=== Begin Enclosure ===
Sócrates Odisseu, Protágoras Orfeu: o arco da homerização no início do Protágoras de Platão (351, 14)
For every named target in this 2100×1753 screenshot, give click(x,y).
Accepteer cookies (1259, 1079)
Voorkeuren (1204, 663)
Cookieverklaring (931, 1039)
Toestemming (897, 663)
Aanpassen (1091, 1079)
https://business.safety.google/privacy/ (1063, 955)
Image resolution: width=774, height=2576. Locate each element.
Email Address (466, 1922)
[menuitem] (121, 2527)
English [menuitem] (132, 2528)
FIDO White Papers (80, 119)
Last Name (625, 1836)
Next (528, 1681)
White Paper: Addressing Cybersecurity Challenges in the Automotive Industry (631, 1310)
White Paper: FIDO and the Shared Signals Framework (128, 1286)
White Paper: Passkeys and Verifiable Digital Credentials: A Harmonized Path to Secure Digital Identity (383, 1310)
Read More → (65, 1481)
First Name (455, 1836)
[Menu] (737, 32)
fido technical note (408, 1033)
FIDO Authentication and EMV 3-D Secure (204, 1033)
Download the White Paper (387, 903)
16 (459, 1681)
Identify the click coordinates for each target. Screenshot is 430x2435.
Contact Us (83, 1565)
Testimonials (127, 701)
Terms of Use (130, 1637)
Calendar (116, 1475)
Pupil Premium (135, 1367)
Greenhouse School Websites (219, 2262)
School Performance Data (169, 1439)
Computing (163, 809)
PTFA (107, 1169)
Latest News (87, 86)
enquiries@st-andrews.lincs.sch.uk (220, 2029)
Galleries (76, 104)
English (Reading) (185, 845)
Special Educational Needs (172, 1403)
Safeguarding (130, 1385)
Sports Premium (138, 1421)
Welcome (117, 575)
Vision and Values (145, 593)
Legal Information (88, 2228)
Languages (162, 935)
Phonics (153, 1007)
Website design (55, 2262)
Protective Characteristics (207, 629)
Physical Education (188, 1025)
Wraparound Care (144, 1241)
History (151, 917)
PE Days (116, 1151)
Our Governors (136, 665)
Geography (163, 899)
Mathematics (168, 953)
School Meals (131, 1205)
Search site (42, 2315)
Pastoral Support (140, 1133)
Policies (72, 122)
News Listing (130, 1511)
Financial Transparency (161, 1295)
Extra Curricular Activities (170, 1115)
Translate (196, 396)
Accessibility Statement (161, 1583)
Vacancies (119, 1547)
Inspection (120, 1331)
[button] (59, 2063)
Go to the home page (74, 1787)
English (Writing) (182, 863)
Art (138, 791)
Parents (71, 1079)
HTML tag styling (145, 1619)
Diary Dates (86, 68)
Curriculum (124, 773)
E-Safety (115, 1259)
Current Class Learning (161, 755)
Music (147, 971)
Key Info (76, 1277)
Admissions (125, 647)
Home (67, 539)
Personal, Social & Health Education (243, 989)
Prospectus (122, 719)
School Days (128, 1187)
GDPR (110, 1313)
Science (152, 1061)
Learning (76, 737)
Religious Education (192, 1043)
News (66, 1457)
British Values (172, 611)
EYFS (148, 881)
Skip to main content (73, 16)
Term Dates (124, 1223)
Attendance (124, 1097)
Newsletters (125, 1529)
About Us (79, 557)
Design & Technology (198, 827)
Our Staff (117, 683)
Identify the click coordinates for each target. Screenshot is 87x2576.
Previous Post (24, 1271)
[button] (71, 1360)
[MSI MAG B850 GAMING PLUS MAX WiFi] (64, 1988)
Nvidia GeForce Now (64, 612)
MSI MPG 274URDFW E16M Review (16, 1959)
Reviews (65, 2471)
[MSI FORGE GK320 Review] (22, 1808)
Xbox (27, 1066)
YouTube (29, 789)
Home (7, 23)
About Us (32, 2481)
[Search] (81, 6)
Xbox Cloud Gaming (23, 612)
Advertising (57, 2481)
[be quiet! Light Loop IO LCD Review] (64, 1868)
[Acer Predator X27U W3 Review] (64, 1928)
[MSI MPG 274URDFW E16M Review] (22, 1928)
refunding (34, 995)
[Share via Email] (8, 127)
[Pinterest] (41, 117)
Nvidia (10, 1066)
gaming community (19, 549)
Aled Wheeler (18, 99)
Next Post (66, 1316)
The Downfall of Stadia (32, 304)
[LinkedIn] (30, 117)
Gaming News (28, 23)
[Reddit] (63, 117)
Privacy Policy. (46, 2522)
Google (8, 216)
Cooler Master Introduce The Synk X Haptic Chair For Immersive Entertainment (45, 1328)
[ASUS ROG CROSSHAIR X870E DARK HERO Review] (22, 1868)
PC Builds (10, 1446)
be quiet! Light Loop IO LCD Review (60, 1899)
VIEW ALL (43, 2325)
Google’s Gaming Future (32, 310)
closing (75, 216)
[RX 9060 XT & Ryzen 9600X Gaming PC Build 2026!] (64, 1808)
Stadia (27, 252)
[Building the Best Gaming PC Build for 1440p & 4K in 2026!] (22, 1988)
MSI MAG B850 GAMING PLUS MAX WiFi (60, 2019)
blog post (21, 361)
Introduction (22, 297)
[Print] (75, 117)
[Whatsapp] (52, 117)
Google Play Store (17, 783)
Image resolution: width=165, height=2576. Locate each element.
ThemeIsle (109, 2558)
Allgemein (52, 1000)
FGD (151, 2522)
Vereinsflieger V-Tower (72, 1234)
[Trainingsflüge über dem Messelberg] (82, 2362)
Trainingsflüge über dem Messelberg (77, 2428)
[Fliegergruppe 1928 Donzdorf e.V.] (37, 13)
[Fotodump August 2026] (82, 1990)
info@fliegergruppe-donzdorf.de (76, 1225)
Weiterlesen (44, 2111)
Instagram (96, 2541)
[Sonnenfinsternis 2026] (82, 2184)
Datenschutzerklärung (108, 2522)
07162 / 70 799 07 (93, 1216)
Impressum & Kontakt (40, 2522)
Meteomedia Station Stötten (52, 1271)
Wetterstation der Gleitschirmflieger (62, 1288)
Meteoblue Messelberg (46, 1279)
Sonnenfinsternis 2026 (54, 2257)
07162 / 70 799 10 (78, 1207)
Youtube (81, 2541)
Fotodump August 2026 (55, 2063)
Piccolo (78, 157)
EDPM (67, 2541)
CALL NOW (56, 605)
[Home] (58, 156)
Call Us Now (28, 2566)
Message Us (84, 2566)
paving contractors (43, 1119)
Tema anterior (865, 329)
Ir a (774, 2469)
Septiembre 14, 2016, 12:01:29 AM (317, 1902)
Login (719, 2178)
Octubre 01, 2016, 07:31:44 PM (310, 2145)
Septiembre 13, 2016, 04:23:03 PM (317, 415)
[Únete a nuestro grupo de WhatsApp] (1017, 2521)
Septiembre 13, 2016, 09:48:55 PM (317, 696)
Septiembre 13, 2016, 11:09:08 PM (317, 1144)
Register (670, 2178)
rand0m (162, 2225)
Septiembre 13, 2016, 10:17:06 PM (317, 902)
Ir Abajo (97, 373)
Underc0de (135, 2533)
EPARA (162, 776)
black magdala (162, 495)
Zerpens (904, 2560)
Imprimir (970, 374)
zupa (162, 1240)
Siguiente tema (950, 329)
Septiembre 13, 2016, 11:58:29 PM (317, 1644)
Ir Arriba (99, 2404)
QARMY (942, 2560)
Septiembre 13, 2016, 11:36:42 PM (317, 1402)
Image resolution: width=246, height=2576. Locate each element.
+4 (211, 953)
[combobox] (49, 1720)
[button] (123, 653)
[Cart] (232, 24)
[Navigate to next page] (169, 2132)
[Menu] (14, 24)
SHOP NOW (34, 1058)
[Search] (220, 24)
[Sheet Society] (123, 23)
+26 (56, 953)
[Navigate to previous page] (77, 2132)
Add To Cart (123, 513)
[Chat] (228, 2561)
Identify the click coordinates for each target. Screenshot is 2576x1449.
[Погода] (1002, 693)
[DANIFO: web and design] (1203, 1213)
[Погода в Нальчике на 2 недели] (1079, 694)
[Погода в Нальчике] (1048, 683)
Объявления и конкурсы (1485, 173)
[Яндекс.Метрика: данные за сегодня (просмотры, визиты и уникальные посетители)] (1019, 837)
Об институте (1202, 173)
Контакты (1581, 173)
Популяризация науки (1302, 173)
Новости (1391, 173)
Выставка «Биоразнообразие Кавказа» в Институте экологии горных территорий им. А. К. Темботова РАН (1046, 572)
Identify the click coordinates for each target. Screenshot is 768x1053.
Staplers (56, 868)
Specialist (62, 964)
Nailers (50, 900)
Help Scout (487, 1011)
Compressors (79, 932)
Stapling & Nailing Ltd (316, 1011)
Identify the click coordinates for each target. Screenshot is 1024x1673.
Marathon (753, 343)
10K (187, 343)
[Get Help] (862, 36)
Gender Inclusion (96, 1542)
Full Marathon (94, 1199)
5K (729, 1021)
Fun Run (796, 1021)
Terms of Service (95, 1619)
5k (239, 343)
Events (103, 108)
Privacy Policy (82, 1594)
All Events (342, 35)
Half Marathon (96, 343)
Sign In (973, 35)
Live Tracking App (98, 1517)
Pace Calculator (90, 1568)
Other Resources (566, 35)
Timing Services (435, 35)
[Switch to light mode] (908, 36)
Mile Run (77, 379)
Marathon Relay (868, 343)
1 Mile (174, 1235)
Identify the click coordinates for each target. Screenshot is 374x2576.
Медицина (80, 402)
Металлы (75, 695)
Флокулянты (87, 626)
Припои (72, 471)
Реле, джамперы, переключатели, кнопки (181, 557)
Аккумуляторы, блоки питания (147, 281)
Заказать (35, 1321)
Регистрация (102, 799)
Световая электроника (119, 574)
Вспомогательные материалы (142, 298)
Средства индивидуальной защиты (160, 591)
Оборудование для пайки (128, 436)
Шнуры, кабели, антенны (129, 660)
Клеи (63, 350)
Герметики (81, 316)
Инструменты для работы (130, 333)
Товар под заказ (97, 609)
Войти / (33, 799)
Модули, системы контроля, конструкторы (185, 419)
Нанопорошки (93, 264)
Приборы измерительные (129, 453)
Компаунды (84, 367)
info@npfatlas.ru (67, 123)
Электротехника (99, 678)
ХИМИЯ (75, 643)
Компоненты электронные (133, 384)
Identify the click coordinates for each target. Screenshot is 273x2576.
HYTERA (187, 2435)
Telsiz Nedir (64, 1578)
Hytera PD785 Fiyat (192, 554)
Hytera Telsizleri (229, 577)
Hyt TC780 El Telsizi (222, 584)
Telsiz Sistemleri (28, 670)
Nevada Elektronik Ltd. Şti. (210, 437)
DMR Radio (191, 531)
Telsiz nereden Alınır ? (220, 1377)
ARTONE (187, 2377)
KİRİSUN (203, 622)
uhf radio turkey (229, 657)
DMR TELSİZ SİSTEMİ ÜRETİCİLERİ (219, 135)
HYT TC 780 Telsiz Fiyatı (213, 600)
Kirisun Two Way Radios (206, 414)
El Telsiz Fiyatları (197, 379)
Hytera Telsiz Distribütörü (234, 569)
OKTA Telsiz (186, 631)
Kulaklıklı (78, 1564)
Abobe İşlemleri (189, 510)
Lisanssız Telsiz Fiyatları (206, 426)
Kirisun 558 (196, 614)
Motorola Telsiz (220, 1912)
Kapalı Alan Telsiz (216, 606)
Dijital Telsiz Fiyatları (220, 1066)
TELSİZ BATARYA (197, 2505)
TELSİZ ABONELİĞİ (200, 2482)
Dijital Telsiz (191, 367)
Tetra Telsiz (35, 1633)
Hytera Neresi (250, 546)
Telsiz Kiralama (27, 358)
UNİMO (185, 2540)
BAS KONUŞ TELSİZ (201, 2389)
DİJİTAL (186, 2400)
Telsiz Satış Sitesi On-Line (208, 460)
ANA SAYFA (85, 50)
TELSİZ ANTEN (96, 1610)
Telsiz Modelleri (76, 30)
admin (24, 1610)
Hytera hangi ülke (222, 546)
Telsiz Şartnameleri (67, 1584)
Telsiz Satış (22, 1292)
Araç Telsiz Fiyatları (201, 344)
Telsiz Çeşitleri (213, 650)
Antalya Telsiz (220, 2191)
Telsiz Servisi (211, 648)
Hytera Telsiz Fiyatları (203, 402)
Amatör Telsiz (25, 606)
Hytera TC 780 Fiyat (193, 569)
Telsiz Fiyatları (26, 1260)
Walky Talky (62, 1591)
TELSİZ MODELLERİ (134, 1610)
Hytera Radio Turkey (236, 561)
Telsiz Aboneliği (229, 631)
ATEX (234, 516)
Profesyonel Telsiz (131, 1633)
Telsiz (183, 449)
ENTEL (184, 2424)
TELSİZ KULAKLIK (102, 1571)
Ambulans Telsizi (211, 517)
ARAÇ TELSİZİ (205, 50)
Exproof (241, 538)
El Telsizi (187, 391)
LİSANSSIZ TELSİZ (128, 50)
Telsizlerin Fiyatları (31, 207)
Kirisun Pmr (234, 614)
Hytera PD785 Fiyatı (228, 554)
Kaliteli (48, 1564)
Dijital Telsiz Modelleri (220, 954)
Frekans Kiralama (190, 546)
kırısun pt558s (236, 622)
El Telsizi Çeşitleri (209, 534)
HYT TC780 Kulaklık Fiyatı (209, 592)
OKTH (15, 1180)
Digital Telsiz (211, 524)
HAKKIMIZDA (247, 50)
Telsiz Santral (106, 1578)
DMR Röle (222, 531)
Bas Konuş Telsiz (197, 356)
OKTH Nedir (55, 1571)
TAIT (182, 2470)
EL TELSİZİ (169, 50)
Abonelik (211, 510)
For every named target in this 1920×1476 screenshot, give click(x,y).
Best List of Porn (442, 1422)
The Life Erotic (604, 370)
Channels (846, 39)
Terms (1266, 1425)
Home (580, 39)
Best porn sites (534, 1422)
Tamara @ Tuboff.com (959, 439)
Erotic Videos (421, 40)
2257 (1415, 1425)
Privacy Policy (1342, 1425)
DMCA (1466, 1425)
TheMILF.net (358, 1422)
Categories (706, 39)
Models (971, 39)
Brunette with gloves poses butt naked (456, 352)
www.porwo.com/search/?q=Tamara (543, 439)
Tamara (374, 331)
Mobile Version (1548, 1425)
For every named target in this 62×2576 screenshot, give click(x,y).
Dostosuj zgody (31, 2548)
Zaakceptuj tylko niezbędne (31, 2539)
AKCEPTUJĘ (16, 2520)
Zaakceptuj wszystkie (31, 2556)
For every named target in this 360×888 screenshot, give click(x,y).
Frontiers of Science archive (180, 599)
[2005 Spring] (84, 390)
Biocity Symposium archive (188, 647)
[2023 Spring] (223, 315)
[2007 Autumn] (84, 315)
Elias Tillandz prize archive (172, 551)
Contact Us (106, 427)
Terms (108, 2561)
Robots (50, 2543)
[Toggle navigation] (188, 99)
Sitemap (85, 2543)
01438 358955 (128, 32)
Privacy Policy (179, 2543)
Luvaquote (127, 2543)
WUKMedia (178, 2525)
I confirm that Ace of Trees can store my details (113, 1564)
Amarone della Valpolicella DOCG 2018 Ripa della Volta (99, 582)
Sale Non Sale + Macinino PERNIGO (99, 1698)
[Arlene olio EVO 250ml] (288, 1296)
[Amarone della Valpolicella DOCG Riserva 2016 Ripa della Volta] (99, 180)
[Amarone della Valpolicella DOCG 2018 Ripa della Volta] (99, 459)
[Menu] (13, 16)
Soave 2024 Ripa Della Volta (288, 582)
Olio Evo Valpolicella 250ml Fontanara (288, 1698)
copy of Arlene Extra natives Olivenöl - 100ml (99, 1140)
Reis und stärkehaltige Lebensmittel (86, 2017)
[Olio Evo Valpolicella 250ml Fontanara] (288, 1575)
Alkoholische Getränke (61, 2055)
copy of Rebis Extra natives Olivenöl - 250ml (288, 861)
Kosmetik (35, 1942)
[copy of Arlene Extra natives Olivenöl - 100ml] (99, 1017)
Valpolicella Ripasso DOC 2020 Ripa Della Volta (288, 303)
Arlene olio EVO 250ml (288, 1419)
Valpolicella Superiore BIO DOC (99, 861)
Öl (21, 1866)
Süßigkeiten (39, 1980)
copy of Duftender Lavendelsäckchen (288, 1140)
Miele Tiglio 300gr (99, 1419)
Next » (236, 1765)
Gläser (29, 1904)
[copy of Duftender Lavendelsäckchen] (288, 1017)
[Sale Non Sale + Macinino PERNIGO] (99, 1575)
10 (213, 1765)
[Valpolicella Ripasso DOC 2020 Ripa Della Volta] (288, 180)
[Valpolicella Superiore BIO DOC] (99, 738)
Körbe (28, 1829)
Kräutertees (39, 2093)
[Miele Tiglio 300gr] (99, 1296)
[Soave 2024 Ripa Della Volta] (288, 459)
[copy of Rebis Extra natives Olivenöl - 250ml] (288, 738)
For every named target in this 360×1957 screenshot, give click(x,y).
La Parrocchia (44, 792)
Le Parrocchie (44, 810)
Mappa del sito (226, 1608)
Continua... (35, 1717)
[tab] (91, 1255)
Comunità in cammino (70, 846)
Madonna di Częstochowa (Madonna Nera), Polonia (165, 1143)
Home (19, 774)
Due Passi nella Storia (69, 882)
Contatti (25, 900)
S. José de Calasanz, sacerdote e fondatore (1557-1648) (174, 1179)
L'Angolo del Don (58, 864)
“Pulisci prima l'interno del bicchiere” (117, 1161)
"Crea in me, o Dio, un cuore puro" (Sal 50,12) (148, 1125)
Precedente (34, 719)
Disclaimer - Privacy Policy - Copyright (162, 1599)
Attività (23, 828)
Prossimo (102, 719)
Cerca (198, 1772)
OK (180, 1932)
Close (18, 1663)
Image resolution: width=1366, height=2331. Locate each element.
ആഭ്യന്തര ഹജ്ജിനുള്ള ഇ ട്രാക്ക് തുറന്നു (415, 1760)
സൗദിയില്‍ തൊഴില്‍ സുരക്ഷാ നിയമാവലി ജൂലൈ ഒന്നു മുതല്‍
=== End Enclosure ===
### What is needed
Your task is to retype the entries verbatim, starting with the line that holds "First Name (455, 1836)" and stopping after the line that holds "Pupil Premium (135, 1367)".

### Your response
First Name (455, 1836)
[Menu] (737, 32)
fido technical note (408, 1033)
FIDO Authentication and EMV 3-D Secure (204, 1033)
Download the White Paper (387, 903)
16 (459, 1681)
Identify the click coordinates for each target. Screenshot is 430x2435.
Contact Us (83, 1565)
Testimonials (127, 701)
Terms of Use (130, 1637)
Calendar (116, 1475)
Pupil Premium (135, 1367)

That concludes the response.